Bertie Greatheed (1759–1826) was an English dramatist, slave owner and landowner.

==Life==
Greatheed was born on 19 October 1759, the son of the MP Samuel Greatheed of Guy's Cliffe, near Warwick, and his wife Lady Mary Bertie, daughter of Peregrine Bertie, 2nd Duke of Ancaster.

After the deaths of his parents, he inherited Guy's Cliffe Estate in Warwick, which had been bought by his father, and the Caribbean plantation on St Kitts near the capital, Basseterre, which had been established by his grandfather, John Greatheed. He also inherited land in Lincolnshire through his mother's family.

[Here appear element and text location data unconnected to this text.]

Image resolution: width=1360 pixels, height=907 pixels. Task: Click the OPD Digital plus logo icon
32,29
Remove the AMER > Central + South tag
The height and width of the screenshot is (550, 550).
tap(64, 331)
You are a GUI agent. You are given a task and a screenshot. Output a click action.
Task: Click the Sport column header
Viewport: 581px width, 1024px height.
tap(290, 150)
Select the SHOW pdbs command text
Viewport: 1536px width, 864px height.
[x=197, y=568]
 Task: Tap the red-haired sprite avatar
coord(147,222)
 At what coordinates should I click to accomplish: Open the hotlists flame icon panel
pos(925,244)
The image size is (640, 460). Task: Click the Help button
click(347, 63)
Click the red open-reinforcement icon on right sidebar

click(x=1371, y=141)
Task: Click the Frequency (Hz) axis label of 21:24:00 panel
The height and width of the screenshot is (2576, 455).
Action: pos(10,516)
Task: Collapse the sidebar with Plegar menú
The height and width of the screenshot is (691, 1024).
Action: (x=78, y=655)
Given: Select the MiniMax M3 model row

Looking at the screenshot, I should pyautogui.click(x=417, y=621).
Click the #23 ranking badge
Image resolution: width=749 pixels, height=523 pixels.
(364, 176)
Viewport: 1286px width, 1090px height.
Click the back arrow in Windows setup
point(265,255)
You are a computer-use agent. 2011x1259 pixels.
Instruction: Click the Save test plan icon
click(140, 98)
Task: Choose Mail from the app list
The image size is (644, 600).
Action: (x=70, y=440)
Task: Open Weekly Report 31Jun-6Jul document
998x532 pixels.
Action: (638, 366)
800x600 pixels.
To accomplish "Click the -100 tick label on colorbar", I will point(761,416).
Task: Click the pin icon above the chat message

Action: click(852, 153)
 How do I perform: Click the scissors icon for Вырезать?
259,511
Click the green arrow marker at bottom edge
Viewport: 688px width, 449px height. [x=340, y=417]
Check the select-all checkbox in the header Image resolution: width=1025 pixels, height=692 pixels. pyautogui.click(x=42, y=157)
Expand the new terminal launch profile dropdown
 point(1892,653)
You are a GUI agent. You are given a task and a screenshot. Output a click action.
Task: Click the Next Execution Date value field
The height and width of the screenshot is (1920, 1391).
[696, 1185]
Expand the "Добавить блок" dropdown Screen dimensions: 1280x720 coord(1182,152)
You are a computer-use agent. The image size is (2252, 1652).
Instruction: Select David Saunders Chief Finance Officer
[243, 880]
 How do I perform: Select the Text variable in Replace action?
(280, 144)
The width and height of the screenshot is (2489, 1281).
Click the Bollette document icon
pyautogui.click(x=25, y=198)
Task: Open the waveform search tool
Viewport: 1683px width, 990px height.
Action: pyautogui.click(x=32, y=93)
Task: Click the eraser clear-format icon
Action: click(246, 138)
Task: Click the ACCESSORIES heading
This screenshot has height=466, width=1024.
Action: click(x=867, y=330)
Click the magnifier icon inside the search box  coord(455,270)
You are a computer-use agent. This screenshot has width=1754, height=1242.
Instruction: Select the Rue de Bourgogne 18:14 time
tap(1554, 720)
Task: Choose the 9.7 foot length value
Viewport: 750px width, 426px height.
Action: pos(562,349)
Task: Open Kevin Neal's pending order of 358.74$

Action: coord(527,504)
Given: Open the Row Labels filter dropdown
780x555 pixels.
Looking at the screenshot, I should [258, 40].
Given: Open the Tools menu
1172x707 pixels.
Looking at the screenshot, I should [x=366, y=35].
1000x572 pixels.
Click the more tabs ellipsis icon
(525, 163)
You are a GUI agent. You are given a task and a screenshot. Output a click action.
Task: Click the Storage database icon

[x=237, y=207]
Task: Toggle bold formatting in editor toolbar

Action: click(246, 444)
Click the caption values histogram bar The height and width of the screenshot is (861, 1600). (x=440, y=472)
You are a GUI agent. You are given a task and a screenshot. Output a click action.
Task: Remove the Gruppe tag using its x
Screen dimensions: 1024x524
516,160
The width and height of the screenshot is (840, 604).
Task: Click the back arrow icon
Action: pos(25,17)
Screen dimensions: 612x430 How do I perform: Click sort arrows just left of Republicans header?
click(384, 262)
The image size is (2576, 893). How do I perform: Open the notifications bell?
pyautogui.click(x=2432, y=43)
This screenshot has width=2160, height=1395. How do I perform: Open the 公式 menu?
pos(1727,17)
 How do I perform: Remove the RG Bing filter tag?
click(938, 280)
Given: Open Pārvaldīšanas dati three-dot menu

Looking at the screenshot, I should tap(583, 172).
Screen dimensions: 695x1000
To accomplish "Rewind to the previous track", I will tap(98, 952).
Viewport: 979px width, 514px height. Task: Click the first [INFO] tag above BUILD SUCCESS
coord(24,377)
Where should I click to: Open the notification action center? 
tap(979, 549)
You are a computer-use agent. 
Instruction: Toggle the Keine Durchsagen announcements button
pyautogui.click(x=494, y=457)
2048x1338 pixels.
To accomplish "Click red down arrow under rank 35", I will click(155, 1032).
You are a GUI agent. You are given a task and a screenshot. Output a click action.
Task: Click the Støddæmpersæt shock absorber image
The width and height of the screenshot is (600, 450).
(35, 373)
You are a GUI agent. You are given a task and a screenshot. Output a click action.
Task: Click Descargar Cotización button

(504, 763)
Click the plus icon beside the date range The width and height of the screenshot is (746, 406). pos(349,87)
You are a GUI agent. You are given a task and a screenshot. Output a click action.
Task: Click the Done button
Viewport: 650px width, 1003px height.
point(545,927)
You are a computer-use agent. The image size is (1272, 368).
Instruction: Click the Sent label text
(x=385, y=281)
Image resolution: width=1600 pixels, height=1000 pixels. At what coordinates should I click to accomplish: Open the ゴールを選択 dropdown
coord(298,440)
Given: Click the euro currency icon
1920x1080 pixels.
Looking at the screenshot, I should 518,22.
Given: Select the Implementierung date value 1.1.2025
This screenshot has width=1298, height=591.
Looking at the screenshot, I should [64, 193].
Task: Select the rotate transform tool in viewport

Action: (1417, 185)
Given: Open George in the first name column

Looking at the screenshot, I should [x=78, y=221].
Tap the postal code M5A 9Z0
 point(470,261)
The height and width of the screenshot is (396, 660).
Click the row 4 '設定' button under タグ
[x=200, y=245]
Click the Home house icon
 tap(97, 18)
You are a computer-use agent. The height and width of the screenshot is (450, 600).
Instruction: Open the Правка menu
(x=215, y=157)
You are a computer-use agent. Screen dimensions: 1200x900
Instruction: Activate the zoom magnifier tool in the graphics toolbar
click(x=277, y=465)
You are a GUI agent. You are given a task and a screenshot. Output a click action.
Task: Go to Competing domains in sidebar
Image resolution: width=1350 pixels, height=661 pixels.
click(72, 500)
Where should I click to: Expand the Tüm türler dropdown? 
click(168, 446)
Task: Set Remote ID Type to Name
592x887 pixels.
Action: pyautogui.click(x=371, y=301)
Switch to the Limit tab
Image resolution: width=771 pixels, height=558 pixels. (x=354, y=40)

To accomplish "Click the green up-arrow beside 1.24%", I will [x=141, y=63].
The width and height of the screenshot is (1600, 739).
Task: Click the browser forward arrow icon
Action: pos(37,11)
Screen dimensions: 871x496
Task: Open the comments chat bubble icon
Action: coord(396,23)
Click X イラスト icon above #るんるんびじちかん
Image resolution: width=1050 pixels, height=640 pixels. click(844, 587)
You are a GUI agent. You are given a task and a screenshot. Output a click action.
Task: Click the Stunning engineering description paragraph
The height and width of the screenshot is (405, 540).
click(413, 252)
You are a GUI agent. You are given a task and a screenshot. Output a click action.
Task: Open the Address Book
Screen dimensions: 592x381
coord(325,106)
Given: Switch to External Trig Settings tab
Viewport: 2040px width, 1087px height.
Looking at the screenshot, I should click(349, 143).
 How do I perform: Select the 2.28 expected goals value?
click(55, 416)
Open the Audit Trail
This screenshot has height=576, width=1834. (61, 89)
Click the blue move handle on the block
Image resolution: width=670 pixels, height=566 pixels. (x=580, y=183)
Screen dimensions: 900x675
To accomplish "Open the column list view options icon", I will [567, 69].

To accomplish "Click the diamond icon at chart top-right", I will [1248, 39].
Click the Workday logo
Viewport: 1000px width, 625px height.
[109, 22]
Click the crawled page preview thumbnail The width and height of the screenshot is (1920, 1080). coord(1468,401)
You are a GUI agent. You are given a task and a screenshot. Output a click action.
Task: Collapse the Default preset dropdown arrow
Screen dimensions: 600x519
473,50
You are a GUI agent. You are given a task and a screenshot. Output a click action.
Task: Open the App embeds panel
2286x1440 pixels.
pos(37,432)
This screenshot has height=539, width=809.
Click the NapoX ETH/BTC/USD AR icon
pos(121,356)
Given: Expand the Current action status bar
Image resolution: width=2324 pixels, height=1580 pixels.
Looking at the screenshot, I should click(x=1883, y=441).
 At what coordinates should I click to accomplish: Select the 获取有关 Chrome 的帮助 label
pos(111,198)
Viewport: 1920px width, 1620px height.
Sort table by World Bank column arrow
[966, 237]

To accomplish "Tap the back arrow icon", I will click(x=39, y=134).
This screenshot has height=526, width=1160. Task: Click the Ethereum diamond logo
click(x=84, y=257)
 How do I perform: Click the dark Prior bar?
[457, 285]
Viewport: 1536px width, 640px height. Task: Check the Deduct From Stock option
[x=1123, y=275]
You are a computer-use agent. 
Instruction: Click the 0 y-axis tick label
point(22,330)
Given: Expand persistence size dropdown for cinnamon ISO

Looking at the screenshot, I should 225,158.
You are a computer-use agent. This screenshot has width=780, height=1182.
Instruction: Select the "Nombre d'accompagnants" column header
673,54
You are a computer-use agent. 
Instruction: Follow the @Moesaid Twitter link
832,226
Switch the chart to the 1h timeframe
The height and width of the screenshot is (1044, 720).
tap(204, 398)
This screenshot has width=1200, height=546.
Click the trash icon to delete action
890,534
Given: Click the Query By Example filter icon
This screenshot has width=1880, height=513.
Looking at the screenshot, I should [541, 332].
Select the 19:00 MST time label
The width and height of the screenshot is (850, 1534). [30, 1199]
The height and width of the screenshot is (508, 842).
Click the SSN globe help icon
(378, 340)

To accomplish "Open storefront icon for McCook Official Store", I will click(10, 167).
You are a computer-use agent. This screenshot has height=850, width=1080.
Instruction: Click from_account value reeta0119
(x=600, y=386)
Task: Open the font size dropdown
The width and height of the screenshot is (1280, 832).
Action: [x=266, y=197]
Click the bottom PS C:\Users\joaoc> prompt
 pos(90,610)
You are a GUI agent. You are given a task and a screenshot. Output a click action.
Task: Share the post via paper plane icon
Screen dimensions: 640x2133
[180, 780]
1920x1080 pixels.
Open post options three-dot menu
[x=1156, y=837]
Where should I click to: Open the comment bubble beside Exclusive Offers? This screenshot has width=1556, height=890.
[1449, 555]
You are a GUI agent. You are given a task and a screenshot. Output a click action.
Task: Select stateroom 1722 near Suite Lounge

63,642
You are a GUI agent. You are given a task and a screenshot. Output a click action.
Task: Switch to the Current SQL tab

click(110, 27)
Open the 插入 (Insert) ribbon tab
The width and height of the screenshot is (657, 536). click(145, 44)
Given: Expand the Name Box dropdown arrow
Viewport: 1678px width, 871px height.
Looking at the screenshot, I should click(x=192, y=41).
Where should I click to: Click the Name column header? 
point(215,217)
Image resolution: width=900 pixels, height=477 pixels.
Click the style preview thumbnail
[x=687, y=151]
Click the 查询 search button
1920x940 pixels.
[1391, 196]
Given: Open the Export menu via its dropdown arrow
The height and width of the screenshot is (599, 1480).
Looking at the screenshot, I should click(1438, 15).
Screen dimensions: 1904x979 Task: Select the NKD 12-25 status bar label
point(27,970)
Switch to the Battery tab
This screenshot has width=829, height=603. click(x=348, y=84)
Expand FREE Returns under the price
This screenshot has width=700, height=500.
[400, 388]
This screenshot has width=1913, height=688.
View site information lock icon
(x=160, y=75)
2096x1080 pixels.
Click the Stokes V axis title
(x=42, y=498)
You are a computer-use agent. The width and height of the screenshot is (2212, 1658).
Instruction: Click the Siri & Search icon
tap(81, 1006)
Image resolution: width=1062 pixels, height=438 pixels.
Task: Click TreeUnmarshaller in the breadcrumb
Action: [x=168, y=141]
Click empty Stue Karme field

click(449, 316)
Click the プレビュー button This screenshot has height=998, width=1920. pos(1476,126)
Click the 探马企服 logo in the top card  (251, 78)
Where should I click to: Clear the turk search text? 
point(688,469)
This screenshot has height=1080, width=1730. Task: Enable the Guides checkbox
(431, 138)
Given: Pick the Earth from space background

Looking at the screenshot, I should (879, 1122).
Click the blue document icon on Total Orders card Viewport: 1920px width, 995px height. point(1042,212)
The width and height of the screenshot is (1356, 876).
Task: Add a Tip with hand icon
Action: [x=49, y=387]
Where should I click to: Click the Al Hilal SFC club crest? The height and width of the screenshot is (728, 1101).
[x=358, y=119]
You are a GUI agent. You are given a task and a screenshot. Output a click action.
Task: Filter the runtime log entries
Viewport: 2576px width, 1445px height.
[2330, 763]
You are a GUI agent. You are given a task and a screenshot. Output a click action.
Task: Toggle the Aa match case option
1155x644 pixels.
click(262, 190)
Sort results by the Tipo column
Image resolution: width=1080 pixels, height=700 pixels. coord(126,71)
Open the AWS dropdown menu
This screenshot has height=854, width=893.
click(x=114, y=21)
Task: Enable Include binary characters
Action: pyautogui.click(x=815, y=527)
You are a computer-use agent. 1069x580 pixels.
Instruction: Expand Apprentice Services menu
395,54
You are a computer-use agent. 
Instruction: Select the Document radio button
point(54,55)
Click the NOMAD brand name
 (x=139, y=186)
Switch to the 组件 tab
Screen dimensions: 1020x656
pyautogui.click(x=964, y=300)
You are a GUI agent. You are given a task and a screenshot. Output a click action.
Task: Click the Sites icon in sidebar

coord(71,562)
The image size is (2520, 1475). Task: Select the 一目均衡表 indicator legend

The majority of his income in his earlier life came from the St Kitts plantation, although he also had some income from his land holdings in Warwick. He invested his wealth in the development of the Georgian spa town at Leamington Priors, which later became known as Leamington Spa. He owned building plots on either side of what is now the Parade in Leamington, and was a partner in the Royal Pump Rooms, which was located on five acres of his land.

The Canaries plantation was managed on Greatheed's behalf by his uncle Craister until 1772, and then by Richard Greatheed, another family member. In the early 1780s, the estate paid tax on over 230 enslaved people, and in 1788 made profits of £380, which was considered a bad year. Correspondence between Greatheed and his St Kitts plantation managers is now archived at Warwickshire County Record Office, and includes information about the trade of enslaved people, production of sugar and rum and the profits of the estate. Bertie Greatheed supported the abolition of slavery, and described the plantation as his "odious property", however he continued to own enslaved people. In 1835, his descendants, including Lord Charles Greatheed Bertie Percy, the husband of his granddaughter, received £1,223 6s 7d in compensation after the Slavery Abolition Act 1833.

==Family==
In 1780, Greatheed married his first cousin, Ann Greatheed, who was born in St Kitts. They had one son, also called Bertie, born in 1781.

Greatheed travelled extensively throughout Europe with his family, and resided in Germany, France and Italy. In 1803, they were detained in Paris as prisoners of war, alongside many other British families. The younger Bertie Greatheed was becoming recognised as an artist, and his painting of Napoleon Bonaparte impressed the Emperor's family and probably gave the Greatheed's favourable treatment. Whilst staying in Vicenza in Italy, his son died suddenly of influenza on 8 October 1804, aged 23. Shortly after his son's death, it was revealed he had an illegitimate daughter, Ann Caroline, with a woman in Dresden. Ann Caroline was brought to England by her grandparents and raised at Guys Cliffe. She married Lord Charles Greatheed Bertie Percy, son of Algernon Percy, 1st Earl of Beverley on 20 March 1823.

==Works==
When residing in Florence he became a member of the society called Gli Oziosi. Greatheed was a contributor to the privately printed collection of fugitive pieces of the Gli Oziosi, the Arno Miscellany (Florence, 1784). The following year he contributed to the Florence Miscellany (Florence, 1785), a collection of poems by the Della-Cruscans. Greatheed was termed by William Gifford the Reuben of the Della-Cruscans, in his satirical Baviad and Mæviad.

A blank verse tragedy by Greatheed, The Regent was brought out at Drury Lane Theatre on 1 April 1788, supported by John Kemble and Sarah Siddons; it ran for nine nights. The epilogue was furnished by Hester Piozzi.
A reviewer included "The plot is altogether interesting; but the scene in which the child is introduced is too horrid an outrage upon the feelings, and such as the state the English stage will not sanction. Here the audience Strongly expressed their disapprobation."
The author later published it with a dedication to Mrs. Siddons, who had once been an attendant upon his mother, and was his frequent guest at Guy's Cliffe.